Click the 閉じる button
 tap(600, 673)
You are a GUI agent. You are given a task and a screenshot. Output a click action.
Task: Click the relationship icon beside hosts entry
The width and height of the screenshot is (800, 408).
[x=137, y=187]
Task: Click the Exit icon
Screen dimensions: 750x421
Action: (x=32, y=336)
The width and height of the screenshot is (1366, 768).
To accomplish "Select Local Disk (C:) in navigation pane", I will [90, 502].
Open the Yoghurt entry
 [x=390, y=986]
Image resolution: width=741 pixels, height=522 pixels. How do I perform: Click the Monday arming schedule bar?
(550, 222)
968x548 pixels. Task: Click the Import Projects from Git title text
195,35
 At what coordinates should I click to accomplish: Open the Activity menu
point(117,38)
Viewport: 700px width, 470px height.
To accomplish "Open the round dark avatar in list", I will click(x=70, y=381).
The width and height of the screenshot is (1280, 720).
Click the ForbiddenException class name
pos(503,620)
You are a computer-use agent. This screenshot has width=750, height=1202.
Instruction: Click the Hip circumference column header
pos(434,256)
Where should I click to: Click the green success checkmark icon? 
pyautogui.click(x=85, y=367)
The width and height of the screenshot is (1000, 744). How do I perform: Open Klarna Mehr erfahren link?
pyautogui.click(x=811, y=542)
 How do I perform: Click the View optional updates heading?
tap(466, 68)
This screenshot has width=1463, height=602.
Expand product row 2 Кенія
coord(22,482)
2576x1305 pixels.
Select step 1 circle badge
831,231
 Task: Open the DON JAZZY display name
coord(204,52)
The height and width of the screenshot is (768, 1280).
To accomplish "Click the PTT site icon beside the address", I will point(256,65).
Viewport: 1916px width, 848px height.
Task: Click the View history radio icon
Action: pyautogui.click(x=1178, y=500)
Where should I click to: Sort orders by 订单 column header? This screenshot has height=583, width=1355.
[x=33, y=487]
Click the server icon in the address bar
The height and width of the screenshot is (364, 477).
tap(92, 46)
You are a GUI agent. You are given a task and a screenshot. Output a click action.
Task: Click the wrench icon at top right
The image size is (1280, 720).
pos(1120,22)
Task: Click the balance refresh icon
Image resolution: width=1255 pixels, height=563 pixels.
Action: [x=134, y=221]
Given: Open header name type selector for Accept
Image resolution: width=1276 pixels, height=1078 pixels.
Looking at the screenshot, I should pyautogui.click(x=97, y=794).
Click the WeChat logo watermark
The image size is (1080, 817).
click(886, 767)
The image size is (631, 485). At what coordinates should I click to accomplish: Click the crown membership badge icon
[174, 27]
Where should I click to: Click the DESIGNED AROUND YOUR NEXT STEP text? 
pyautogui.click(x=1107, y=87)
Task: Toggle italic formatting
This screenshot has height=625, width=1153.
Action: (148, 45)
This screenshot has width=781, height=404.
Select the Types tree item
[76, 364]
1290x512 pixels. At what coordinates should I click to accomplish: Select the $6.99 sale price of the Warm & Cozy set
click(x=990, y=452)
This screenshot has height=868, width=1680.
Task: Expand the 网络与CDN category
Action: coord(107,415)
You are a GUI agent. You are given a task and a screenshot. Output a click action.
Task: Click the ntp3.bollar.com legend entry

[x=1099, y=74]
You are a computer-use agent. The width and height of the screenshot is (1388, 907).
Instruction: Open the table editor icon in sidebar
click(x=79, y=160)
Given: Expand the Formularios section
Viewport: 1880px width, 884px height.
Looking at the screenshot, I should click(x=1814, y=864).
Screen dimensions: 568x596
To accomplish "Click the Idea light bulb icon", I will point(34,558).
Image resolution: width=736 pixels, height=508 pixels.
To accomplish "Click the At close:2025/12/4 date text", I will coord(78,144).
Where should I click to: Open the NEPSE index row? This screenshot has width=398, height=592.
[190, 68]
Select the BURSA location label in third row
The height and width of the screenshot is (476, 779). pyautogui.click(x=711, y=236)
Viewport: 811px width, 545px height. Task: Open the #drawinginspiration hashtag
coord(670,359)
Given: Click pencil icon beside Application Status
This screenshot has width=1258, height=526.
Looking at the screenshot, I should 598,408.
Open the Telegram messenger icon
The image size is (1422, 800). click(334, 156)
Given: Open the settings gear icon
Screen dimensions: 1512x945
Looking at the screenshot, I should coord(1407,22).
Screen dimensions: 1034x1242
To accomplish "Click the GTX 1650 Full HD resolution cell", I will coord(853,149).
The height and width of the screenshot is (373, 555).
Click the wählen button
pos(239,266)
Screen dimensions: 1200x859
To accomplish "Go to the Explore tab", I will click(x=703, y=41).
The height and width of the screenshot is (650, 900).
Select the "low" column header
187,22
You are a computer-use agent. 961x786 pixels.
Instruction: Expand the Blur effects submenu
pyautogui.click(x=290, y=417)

◆ Task objective
Look above for the line with "Instruction: Open the" and the line with "Screen dimensions: 568x596". Write out those two lines and all the lines between them, exactly, and no others.

◆ Exercise output
Instruction: Open the table editor icon in sidebar
click(x=79, y=160)
Given: Expand the Formularios section
Viewport: 1880px width, 884px height.
Looking at the screenshot, I should click(x=1814, y=864).
Screen dimensions: 568x596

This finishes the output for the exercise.